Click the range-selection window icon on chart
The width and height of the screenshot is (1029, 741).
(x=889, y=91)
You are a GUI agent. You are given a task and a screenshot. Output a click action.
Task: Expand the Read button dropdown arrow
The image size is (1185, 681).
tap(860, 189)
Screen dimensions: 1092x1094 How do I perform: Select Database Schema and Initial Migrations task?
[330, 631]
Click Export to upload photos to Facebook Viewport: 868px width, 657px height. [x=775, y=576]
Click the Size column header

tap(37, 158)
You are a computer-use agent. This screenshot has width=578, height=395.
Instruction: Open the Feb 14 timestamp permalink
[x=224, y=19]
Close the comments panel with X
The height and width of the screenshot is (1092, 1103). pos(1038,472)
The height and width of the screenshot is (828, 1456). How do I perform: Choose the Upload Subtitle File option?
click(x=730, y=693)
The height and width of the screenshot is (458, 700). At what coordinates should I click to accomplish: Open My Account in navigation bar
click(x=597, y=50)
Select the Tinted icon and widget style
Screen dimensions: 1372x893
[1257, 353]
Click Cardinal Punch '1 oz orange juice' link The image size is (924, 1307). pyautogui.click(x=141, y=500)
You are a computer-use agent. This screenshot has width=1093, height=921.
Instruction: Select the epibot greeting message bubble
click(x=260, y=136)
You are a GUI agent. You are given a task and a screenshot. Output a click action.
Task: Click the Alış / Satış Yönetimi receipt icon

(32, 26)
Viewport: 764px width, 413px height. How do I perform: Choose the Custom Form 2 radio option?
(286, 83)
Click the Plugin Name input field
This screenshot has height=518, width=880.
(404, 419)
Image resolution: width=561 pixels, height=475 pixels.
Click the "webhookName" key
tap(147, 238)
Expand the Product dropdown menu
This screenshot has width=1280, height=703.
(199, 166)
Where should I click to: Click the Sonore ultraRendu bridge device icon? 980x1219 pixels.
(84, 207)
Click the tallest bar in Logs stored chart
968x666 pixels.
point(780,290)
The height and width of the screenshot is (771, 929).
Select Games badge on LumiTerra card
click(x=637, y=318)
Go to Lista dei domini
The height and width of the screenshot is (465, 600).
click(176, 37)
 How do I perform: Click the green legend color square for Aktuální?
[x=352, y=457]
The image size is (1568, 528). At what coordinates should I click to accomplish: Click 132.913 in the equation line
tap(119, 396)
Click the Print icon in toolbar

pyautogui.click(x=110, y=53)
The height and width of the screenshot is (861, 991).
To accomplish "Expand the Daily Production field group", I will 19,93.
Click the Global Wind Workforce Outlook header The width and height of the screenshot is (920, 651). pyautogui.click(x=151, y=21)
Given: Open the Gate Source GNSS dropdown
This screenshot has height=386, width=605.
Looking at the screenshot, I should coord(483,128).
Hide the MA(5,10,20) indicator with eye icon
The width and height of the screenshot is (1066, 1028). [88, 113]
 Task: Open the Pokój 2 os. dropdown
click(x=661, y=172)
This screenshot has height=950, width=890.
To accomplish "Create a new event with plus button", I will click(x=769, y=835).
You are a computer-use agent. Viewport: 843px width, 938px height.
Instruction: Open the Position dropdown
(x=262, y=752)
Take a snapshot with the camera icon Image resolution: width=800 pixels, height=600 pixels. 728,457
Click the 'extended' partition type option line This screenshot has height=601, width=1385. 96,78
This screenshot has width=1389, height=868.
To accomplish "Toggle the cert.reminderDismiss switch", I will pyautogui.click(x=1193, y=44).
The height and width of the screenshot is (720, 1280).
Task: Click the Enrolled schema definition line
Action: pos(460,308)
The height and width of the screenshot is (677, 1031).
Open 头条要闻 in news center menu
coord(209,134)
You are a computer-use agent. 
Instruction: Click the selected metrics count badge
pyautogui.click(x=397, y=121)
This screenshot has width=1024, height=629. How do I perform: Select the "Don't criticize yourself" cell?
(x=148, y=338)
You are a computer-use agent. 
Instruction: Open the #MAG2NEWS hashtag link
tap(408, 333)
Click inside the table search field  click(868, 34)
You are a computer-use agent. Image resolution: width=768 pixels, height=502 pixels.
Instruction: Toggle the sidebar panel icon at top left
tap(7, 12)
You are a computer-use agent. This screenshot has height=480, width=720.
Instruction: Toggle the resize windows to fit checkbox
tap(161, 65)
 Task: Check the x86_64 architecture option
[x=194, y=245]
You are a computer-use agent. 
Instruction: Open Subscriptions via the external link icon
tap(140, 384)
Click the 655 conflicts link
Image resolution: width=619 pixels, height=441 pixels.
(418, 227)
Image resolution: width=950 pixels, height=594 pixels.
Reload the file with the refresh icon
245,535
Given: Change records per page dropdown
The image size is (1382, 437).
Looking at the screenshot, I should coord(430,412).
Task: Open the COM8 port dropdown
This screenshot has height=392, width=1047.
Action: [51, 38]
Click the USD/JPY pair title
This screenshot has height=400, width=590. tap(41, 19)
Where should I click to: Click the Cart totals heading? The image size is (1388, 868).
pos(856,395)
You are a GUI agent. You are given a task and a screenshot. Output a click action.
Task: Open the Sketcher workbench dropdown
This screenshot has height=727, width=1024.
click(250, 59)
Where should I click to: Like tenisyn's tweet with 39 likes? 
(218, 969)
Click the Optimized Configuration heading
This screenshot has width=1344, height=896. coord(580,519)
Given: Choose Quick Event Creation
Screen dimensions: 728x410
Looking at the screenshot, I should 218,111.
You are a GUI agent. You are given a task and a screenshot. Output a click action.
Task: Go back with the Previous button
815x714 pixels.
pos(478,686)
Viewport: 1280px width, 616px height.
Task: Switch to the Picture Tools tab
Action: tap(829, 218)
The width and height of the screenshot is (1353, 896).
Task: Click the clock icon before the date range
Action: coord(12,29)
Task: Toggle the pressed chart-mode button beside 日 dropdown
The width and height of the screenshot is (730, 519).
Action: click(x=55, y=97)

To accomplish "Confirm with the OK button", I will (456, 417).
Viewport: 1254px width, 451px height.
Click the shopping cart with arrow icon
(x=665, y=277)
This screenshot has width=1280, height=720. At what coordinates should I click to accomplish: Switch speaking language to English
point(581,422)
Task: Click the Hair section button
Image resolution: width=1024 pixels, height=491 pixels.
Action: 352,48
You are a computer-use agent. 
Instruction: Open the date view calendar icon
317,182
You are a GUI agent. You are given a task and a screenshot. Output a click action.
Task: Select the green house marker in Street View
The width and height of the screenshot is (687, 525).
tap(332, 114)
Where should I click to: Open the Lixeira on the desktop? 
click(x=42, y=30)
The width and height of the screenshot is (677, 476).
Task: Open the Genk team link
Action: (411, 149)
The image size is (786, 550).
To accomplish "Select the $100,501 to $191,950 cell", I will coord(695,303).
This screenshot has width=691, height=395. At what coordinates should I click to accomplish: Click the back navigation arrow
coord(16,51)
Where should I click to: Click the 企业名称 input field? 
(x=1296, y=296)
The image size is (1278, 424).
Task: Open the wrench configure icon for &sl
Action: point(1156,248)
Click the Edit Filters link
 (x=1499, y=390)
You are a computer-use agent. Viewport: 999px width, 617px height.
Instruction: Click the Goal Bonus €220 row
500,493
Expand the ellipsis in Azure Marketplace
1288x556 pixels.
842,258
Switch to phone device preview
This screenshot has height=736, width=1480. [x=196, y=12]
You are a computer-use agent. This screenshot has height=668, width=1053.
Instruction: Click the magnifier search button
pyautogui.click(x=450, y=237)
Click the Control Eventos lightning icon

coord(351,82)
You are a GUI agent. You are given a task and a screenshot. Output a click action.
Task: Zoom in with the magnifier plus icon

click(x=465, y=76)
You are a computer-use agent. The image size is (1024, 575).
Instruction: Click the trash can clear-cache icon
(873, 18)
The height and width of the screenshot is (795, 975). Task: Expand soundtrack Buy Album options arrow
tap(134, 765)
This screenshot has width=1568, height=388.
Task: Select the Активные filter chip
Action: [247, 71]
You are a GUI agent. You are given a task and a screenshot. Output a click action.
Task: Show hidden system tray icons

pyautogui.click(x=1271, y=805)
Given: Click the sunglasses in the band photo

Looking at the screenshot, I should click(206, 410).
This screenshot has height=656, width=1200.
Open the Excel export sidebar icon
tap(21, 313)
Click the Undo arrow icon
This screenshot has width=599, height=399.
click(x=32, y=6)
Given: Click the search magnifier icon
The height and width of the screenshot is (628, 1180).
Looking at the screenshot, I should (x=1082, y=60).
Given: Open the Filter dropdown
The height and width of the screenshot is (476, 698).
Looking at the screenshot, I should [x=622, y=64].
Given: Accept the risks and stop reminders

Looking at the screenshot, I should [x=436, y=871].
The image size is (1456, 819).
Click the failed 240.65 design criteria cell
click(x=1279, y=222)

◆ **REQUIREMENT**
The answer must be a single number: how many lines of the records contain the string "chart".

◆ **EXERCISE OUTPUT**
3